**PROBLEM TO SOLVE**
Copy each line from the records below in which the word "computer" is found.

**Stored data**
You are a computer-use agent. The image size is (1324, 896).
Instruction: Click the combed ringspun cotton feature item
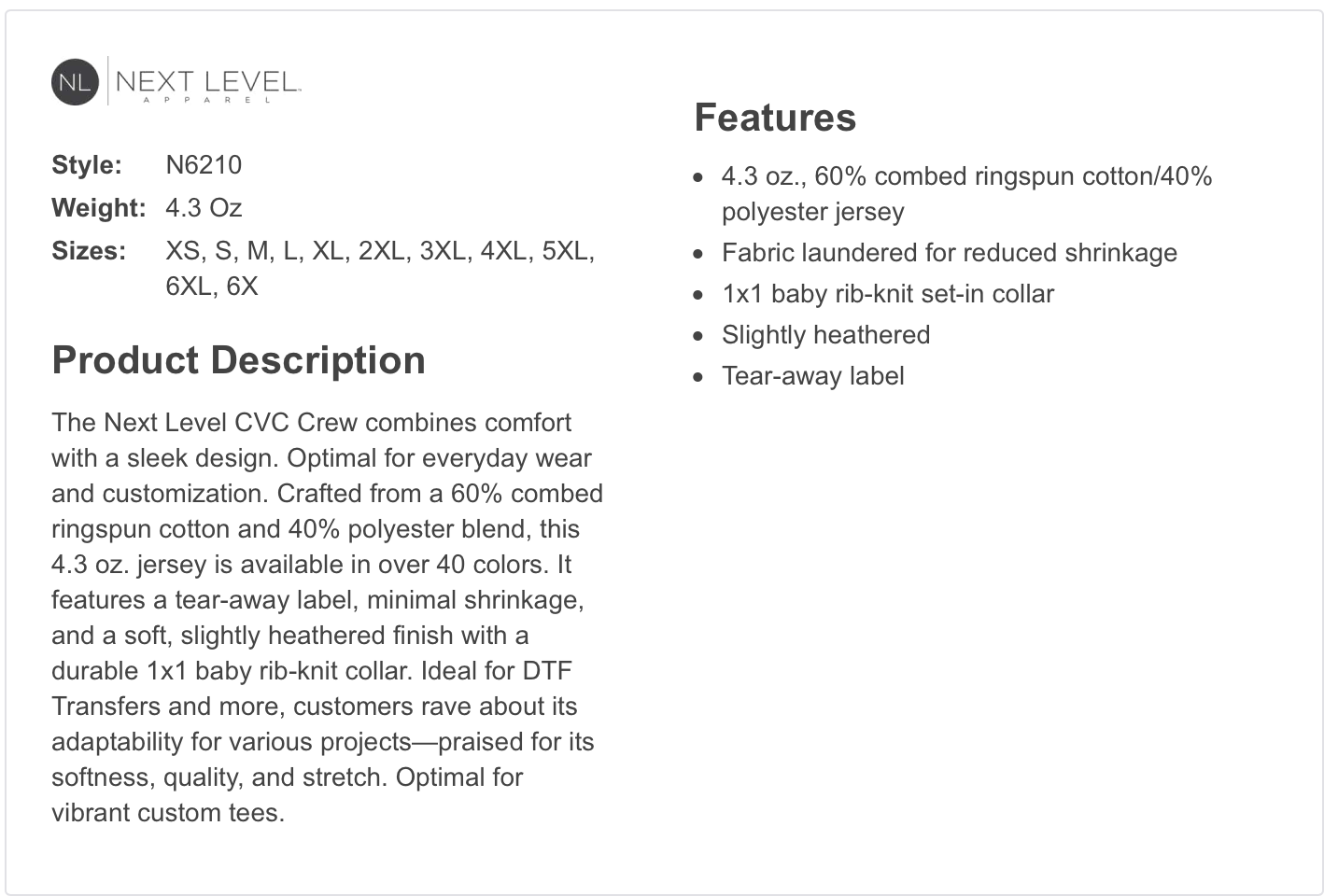(966, 176)
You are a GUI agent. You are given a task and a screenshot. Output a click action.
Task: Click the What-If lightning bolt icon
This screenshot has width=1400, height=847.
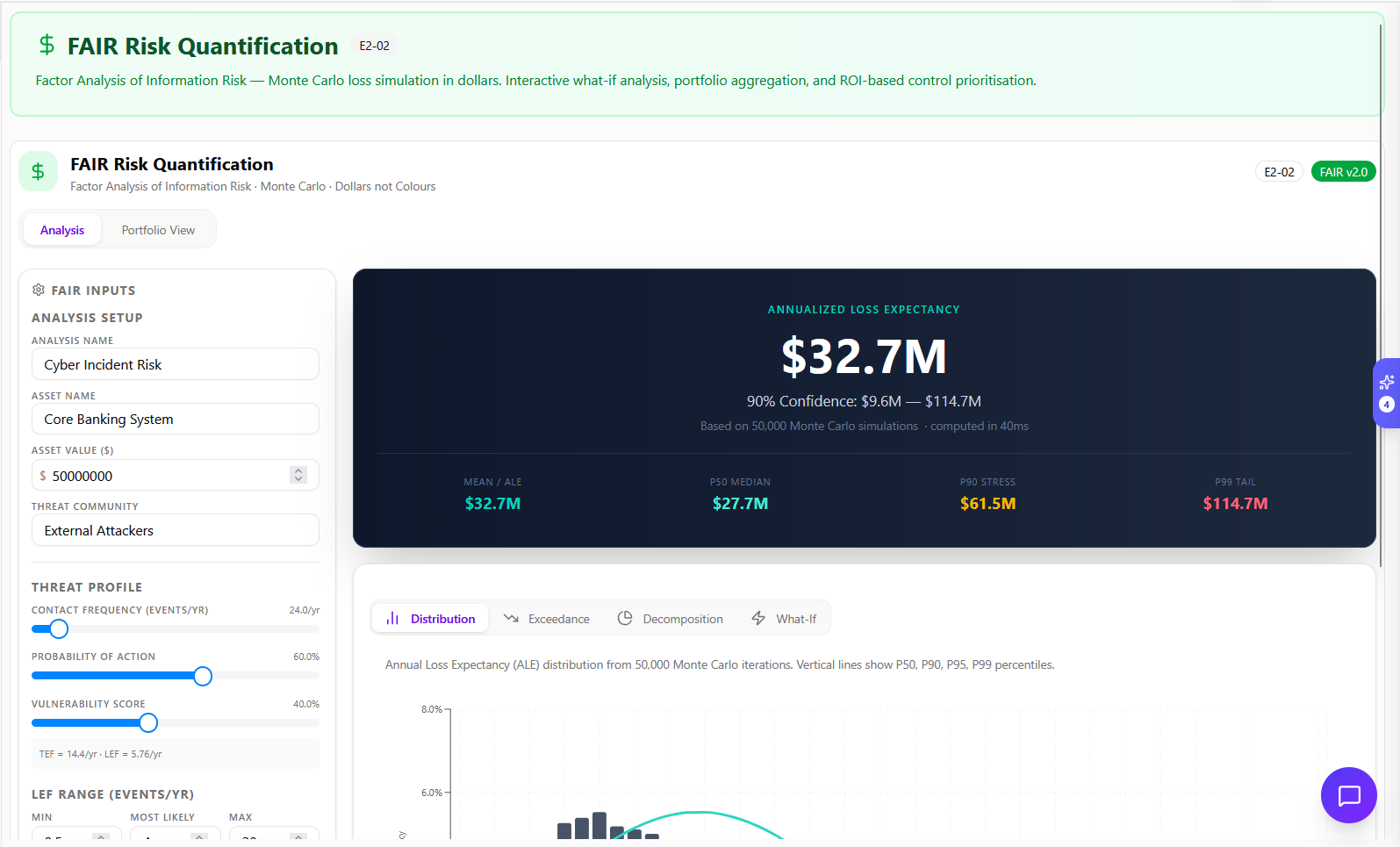(x=758, y=619)
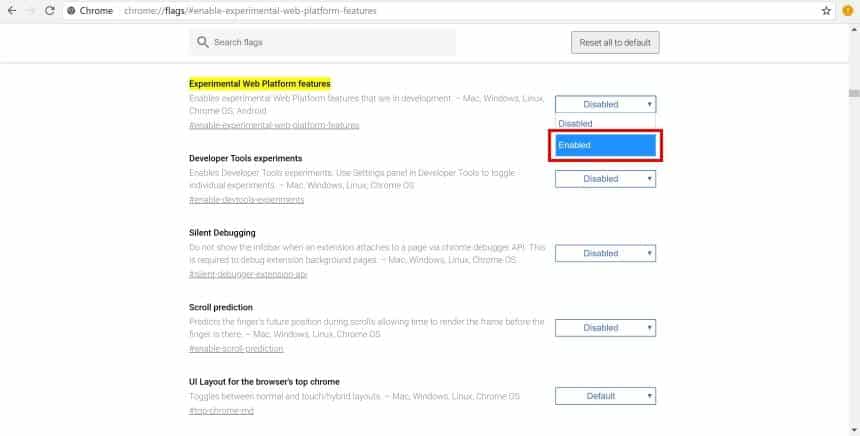Bookmark this page with star icon
The width and height of the screenshot is (860, 436).
tap(826, 10)
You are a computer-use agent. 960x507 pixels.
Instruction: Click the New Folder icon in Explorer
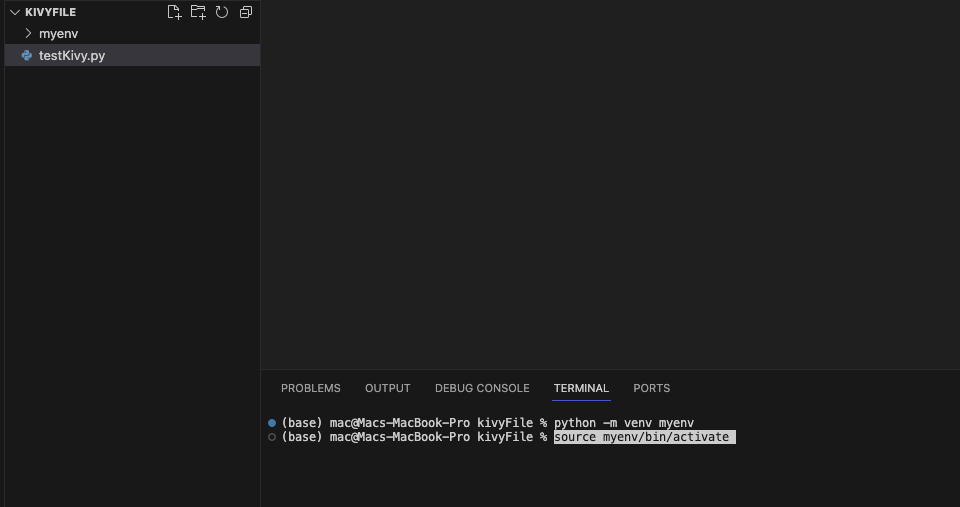[198, 12]
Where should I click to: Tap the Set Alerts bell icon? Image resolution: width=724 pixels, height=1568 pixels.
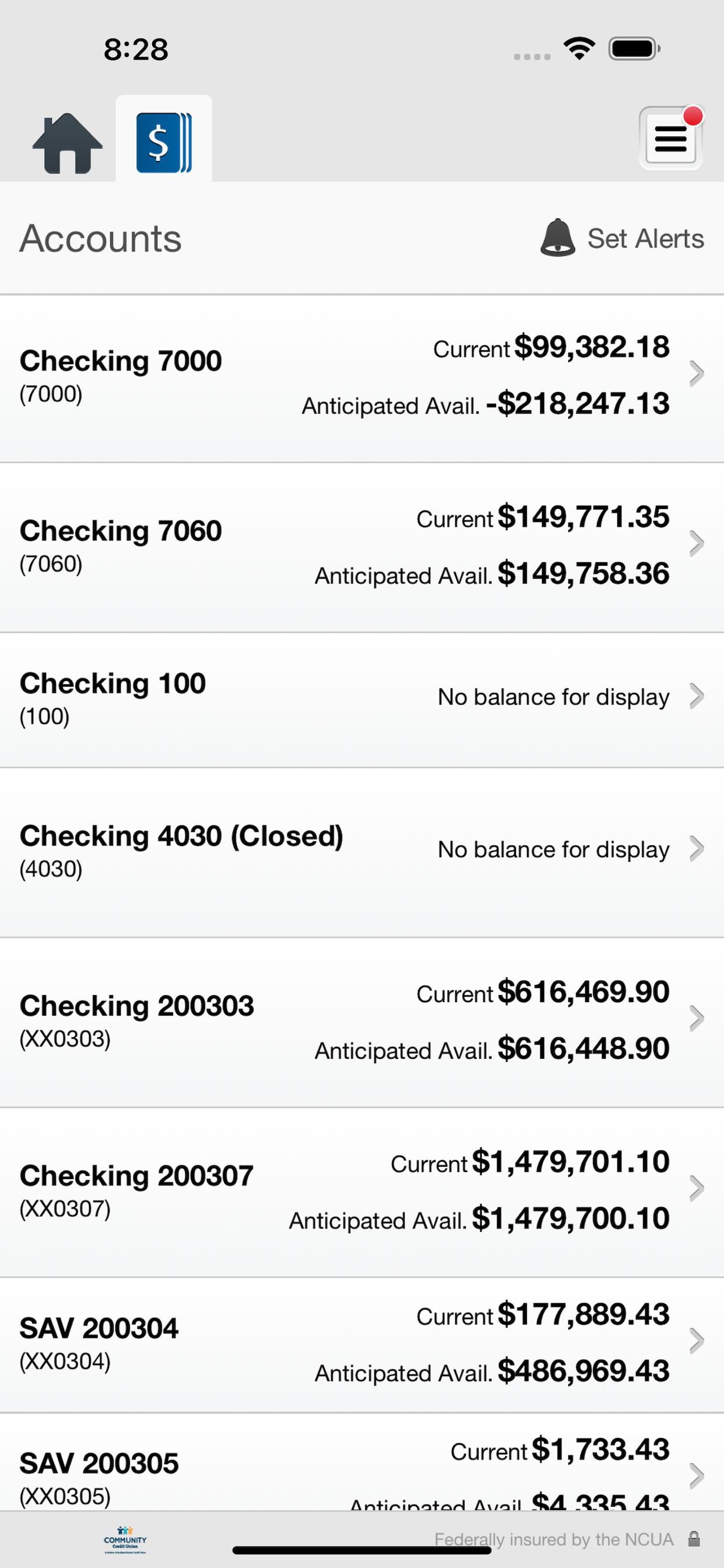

**RESPONSE BELOW**
You are a computer-use agent. The image size is (1324, 896).
You are a computer-use agent. 960x507 pixels.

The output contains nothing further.